Antiguamente los pobres eran conocidos nada más verlos. Iban de puerta en puerta y pedían pan. Hoy todo ha cambiado. Hoy el pobre va en automóvil; pero no tiene dinero para comprar gasolina. ¿A quién va a dar el sablazo? Invariablemente al primer sacerdote que encuentre. Yo los tengo catalogados a mi manera y no me fallan.
El hombre, o la mujer, va de camino a un entierro, o a una boda, o a despedir a un hijo que sale mañana para la guerra, o tiene que estar mañana por la mañana en tal sitio done tiene asegurado un empleo, o su anciana madre va a ser operada esta noche en la próxima ciudad y no se espera que salga con vida de la operación. Por una coincidencia fatal al llegar aquí se le terminó la gasolina. Pero la coincidencia verdaderamente fatal es que perdió la cartera, o se la robaron...
Alguno saca la cartera y me muestra unos céntimos que le quedan. Como es católico (aunque sea budista) no le queda otra salida que venir al sacerdote en busca de socorro...
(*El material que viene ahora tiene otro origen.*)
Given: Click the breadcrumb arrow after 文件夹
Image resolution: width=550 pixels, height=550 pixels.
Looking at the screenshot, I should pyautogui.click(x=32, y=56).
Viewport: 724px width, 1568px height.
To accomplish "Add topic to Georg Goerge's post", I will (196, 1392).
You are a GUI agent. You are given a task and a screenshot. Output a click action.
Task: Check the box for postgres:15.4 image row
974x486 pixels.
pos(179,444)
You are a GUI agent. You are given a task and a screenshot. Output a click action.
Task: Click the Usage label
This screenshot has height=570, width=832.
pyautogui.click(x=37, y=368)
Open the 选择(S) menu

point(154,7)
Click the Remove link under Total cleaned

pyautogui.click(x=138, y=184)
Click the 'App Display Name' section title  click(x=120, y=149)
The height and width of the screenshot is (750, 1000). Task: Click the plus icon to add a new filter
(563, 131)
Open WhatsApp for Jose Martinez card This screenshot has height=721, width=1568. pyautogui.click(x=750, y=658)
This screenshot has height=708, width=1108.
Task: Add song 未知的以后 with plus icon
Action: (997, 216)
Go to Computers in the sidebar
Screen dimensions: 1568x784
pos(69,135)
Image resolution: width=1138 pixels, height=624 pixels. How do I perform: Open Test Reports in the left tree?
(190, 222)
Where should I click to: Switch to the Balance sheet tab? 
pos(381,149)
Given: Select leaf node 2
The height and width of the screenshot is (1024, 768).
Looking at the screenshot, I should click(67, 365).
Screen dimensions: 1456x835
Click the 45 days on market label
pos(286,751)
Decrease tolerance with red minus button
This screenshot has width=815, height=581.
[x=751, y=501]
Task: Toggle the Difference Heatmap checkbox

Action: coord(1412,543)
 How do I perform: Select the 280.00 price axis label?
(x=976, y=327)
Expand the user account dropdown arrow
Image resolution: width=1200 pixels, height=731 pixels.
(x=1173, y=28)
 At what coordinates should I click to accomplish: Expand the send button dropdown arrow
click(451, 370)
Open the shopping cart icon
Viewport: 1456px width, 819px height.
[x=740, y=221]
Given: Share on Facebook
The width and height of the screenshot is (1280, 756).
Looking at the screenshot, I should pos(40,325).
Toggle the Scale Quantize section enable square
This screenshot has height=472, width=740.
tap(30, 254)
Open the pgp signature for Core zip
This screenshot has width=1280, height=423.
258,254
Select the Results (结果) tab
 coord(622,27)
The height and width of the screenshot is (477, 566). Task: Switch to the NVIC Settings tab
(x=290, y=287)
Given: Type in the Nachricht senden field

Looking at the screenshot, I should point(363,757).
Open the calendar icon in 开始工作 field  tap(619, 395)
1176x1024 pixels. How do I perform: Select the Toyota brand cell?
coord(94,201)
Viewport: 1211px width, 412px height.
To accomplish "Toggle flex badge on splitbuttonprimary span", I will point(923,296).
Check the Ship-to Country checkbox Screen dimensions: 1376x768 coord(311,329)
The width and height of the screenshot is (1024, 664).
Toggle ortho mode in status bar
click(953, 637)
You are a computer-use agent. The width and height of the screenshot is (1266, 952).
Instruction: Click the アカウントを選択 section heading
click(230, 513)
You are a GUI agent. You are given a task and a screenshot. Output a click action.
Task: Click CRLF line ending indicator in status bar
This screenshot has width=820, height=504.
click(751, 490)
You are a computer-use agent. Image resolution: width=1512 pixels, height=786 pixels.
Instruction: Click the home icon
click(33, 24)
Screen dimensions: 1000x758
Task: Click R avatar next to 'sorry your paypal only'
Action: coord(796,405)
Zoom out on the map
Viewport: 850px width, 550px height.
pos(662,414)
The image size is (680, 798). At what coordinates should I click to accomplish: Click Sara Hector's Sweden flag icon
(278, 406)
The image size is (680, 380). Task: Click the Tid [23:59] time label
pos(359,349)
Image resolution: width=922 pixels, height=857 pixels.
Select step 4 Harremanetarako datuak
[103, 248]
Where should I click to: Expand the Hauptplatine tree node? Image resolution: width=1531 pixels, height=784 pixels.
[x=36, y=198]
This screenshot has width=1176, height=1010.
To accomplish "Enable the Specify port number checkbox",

En nuestras reuniones semanales los sacerdotes comentamos con frecuencia esta situación. Se da por supuesto que se abusa de nosotros. Las llamadas de estas gentes a nuestra puerta son continuas. ¿Es que los Estados Unidos son una nación de pordioseros? Para el sacerdote católico esta nación da esa impresión.
Hoy, sábado, a las cuatro de la tarde me siento en el confesonario hasta las seis.
Lo mismo me da que el penitente sea yanqui o mexicano. Si es mexicano, casi seguro me habla en una mezcla de las dos lenguas. Para los mexicanos de aquí si la palabra termina en «a» es del género femenino, como la idioma, la mapa, la telegrama y otras semejantes.
Siempre que doy una absolución me sobrecoge el poder divino que ha puesto Dios en mi voz y en mis manos pecadoras.
Segundo Llorente
266 El Padre Segundo Llorente nació el 18 de noviembre de 1906 en Mansilla Mayor, León. Murió el 26 de enero de 1989 en Spokane, WA. / Diez días antes, el 16 de enero, escribió a su familia: «Muero contentísimo. Desde aquí al cielo, ¿qué más se puede pedir? Ya nos volveremos a ver todos. Amén. Adiós. Os quiero mucho SEGUNDO».